Sending NAGIOS alerts to Gmail addresses can get your mail server listed as suspect.

Marc Powell lists at xodus.org
Fri May 28 13:56:27 CEST 2010


On May 27, 2010, at 4:09 PM, Drew Weaver wrote:

> Hi there,
>  
> I noticed that a lot of our mail was ending up in users' junk/spam folder at GMail and it seems that if you send Nagios warning messages to Gmail they somehow assume that your server is malicious and spamming. Is it SOP to use a different SMTP server to deliver Nagios messages

Does your nagios server send the messages to gmail directly, and not through an SMTP relay? If so, are you following all the rules and expectations for it to be a mail server because to gmail, that's exactly what it is.

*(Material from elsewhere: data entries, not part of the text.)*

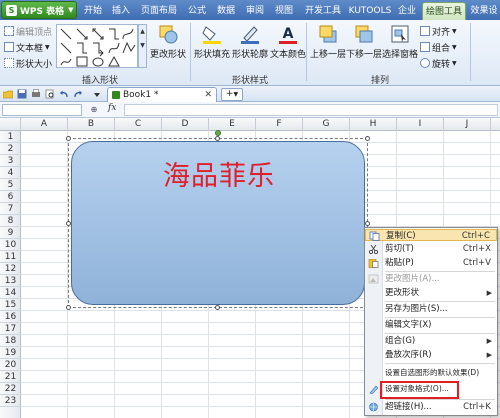 The height and width of the screenshot is (418, 500). I want to click on shapes-gallery, so click(97, 46).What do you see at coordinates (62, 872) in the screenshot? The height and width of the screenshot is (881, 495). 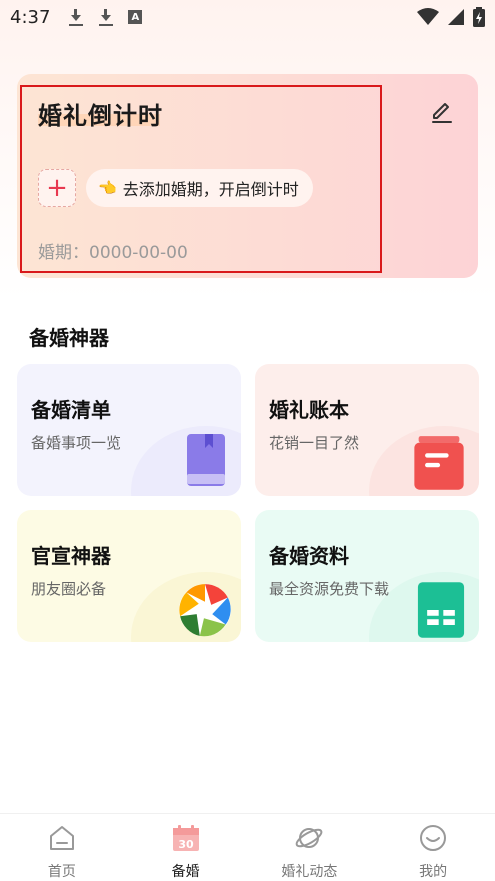 I see `nav-label: 首页` at bounding box center [62, 872].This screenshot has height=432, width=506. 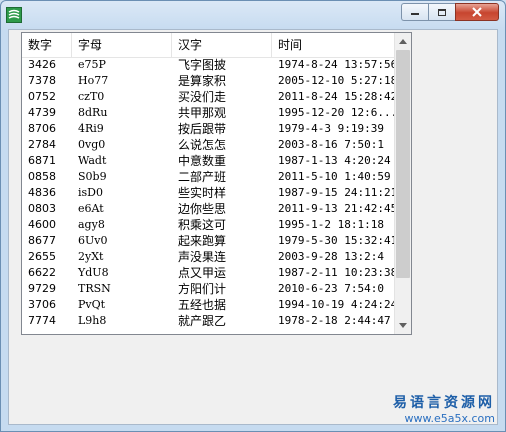 I want to click on cell-chinese: 点又甲运, so click(x=202, y=273).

	- Is the SMTP server on the machine configured to HELO as a valid fully qualified domain name (hostname.yourdomain.com)?
	- Does hostname.yourdomain.com exist in the DNS and point to the outgoing public IP that gmail sees your message originate from?
	- Does that IP address have a reverse DNS entry of hostname.yourdomain.com?

You can answer most of this by looking at the Received: line in any of the messages where your system hands the message off to Google. 

At the very least a RDNS lookup of the IP should show hostname.yourdomain.com and a lookup of hostname.yourdomain.com should result in that same IP.